Listed entries >>
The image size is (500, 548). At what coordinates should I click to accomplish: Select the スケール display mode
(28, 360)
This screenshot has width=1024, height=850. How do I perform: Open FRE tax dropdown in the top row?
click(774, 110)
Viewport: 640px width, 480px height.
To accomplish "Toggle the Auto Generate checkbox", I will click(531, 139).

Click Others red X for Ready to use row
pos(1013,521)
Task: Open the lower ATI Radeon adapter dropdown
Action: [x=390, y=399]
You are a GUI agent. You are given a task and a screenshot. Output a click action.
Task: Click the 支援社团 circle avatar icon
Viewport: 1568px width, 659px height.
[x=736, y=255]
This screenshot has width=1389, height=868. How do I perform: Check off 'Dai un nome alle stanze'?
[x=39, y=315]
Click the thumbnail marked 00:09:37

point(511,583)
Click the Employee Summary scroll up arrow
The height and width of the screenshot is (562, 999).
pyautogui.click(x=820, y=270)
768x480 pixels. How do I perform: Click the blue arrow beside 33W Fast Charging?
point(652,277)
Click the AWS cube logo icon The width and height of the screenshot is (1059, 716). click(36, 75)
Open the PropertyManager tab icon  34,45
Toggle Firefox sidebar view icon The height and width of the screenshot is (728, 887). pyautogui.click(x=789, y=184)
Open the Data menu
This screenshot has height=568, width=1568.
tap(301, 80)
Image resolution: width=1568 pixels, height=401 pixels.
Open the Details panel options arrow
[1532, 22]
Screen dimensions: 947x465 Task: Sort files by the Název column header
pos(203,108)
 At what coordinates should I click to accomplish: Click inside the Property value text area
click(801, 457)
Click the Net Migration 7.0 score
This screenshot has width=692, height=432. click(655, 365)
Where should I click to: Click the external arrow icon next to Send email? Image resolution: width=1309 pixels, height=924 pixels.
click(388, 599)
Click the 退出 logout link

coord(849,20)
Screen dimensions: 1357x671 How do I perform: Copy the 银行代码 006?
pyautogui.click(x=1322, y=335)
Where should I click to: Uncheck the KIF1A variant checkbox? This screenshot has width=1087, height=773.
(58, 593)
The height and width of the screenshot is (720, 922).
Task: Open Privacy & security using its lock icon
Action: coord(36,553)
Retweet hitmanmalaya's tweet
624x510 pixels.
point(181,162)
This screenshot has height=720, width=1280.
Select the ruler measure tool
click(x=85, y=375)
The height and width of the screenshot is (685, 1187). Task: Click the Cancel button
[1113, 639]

Directions >> Transcribe every record above exactly as it appears.

Response to the task >>
The image size is (500, 548). At what coordinates should I click to accomplish: Select the スケール display mode
(28, 360)
This screenshot has width=1024, height=850. How do I perform: Open FRE tax dropdown in the top row?
click(774, 110)
Viewport: 640px width, 480px height.
To accomplish "Toggle the Auto Generate checkbox", I will click(531, 139).

Click Others red X for Ready to use row
pos(1013,521)
Task: Open the lower ATI Radeon adapter dropdown
Action: [x=390, y=399]
You are a GUI agent. You are given a task and a screenshot. Output a click action.
Task: Click the 支援社团 circle avatar icon
Viewport: 1568px width, 659px height.
[x=736, y=255]
This screenshot has width=1389, height=868. How do I perform: Check off 'Dai un nome alle stanze'?
[x=39, y=315]
Click the thumbnail marked 00:09:37

point(511,583)
Click the Employee Summary scroll up arrow
The height and width of the screenshot is (562, 999).
pyautogui.click(x=820, y=270)
768x480 pixels. How do I perform: Click the blue arrow beside 33W Fast Charging?
point(652,277)
Click the AWS cube logo icon The width and height of the screenshot is (1059, 716). click(36, 75)
Open the PropertyManager tab icon  34,45
Toggle Firefox sidebar view icon The height and width of the screenshot is (728, 887). pyautogui.click(x=789, y=184)
Open the Data menu
This screenshot has height=568, width=1568.
tap(301, 80)
Image resolution: width=1568 pixels, height=401 pixels.
Open the Details panel options arrow
[1532, 22]
Screen dimensions: 947x465 Task: Sort files by the Název column header
pos(203,108)
 At what coordinates should I click to accomplish: Click inside the Property value text area
click(801, 457)
Click the Net Migration 7.0 score
This screenshot has width=692, height=432. click(655, 365)
Where should I click to: Click the external arrow icon next to Send email? Image resolution: width=1309 pixels, height=924 pixels.
click(388, 599)
Click the 退出 logout link

coord(849,20)
Screen dimensions: 1357x671 How do I perform: Copy the 银行代码 006?
pyautogui.click(x=1322, y=335)
Where should I click to: Uncheck the KIF1A variant checkbox? This screenshot has width=1087, height=773.
(58, 593)
The height and width of the screenshot is (720, 922).
Task: Open Privacy & security using its lock icon
Action: coord(36,553)
Retweet hitmanmalaya's tweet
624x510 pixels.
point(181,162)
This screenshot has height=720, width=1280.
Select the ruler measure tool
click(x=85, y=375)
The height and width of the screenshot is (685, 1187). Task: Click the Cancel button
[1113, 639]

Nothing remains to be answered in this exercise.